JPLephem is a PHP package capable of reading Jet Propulsion Laboratory Development Ephemeris (JPL DE) files and caclulating the positions and velocities of the major planets, the Sun and Earth's Moon. The package can also interpolate additional information held within the ephemeris files (depending upon the DE version) such as the Earth's Nutations in longitude and obliquity according to the IAU 1980 model, lunar mantle librations and angular velocity as well as the value of TT-TDB at the geocenter.

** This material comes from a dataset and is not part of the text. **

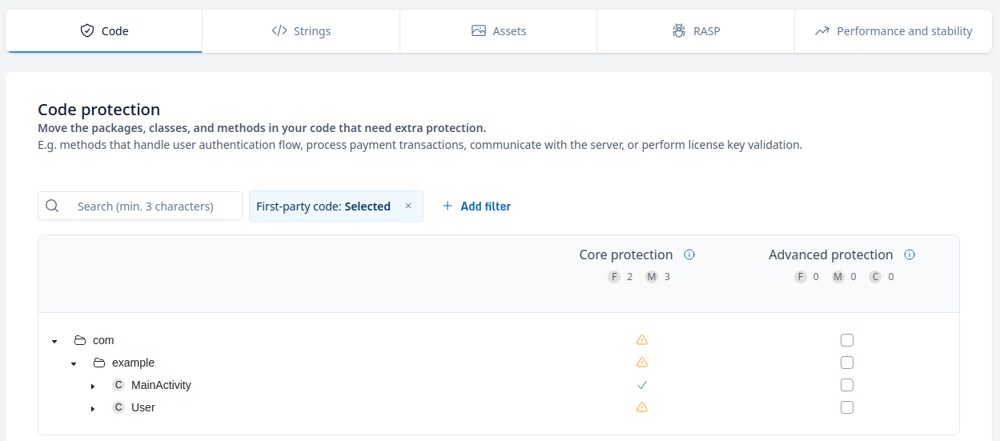Click the warning icon for example package

pos(642,362)
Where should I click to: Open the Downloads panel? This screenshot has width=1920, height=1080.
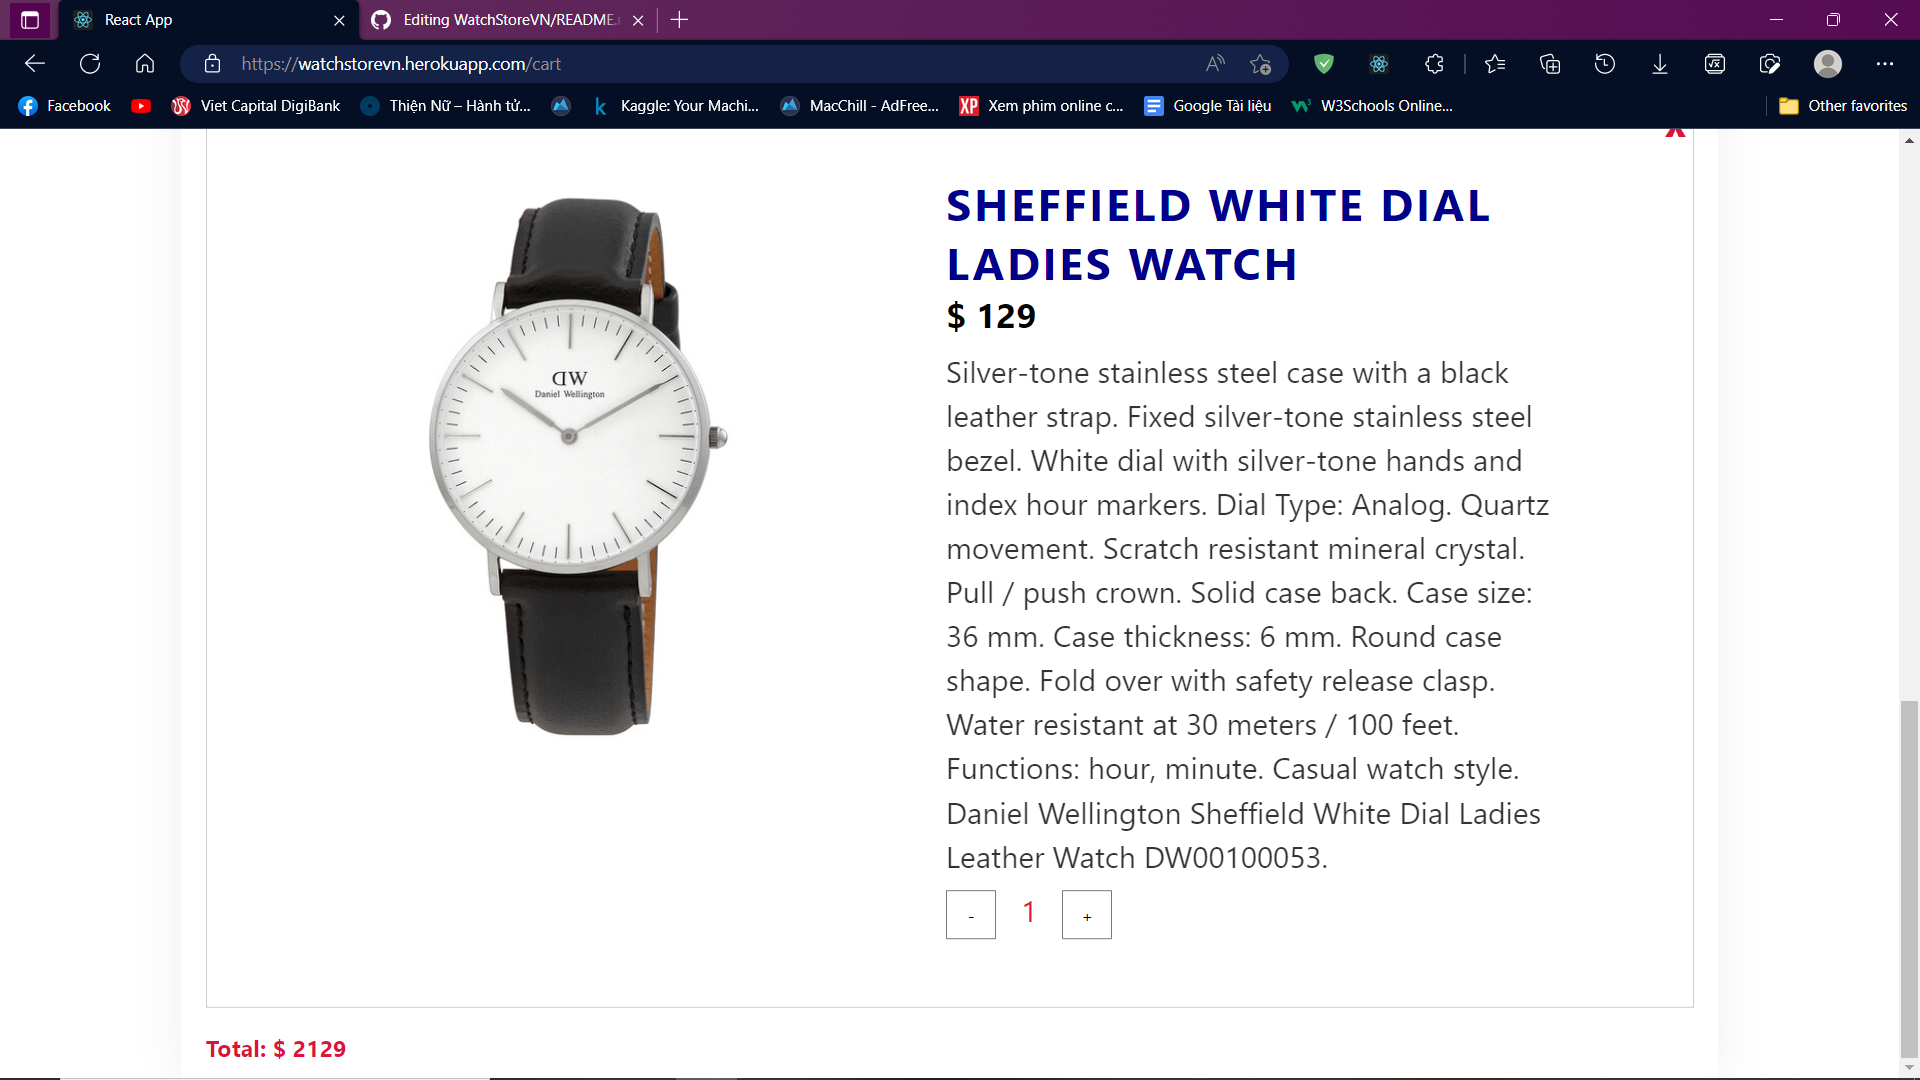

$ composer require marando/jplephem
Usage is fairly straightfoward, first you'll want to import the reader class and instantiate a new reader instance:
use \Marando\JPLephem\DE\Reader;
$de = new Reader();
Then just specify the observation JDE:
// JDE should be in Barycentric Dynamical Time (TDB)
$de->jde(2451545.5);
And you're ready to interpolate positions!
Solar system barycentric positions can be found by calling the position()
method with only the first parameter as shown:
$de->position(SSObj::Mercury());
$de->position(SSObj::Pluto());
The position()
method returns an array of six values representing respectively the position x, y and z and velocity x, y and z coordinates. For example:
print_r( $de->position(SSObj::Pluto()) );
Output:
Array
(
[0] => -9.8809726622956 // x position
[1] => -27.982087174796 // y position
[2] => -5.7552504336267 // z position
[3] => 0.0030341820284709 // x velocity
[4] => -0.0011342010879702 // y velocity
[5] => -0.0012681328951126 // z velocity
)
By default the distance units are in AU and the velocity units are in AU/day, but they can be changed to km and km/day by using the following methods:
$de->km(); // Use km & km/day
$de->au(); // Use AU & AU/day
To find the relative position of a target body with respect to a defined center body, simply call the position()
method as above, and provided a second argument defining the center:
// Target // Center
$de->position(SSObj::Pluto(), SSObj::Mercury());
You can also find positions adjusted for light travel time by calling the observe()
method:
$de->observe(SSObj::Pluto(), SSObj::Earth());
To get the light-time simply supply a third pass-by reference variable to the call:
$de->observe(SSObj::Pluto(), SSObj::Earth(), $lt);
echo $lt; // Result: 0.179 days
Depending on the DE version, there may be additional information held within the ephemeris files, such as the Earth's nutations and lunar libration angles. To interpolate these values you can use the interp()
method and provide the element number and number of components shown below (which can be found in JPL's documentation)
Description | Element | Components | Units |
---|---|---|---|
Mercury—Pluto, Sun & Moon | 1–11 | 6 | au, au/day |
Earth Nutations (IAU 1980 model) | 12 | 2 | radians |
Lunar mantle libration | 13 | 3 | radians |
Lunar mantle angular velocity | 14 | 3 | radians/day |
TT-TDB (at geocenter) | 15 or 17 | 1 | seconds |
For example, to find the Earth's nutations in longitude and obliquity according to the 1980 IAU model, you first need to know that the nutations are element 12 and there are 2 components, then call:
$nutations = $de->interp(12, 2);
The results are an array in the units specified by the DE version. For example, for the Earth's nutations, the first element is nutation in longitude (Δψ), and the second is nutation in obliquity (Δε), and in this case both values are expressed radians:
Array
(
[0] => -6.7464277868885E-5 // Δψ in radians
[1] => -2.8042821016313E-5 // Δε in radians
)
Because of its small size, DE421
is the default version, and exists as a composer dependency that will be automatically downloaded when this package is installed. If you wish to use a different DE version you'll have to require that version in your project's composer.json
file, or use the composer require
command to install it.
For example:
composer require marando/de430
The above command will install DE430 to your project, which you can then use like so:
$DE430 = new Reader(DE::DE430());
Note: Currently only DE421 and DE430 are available, but more are likely to come in the future.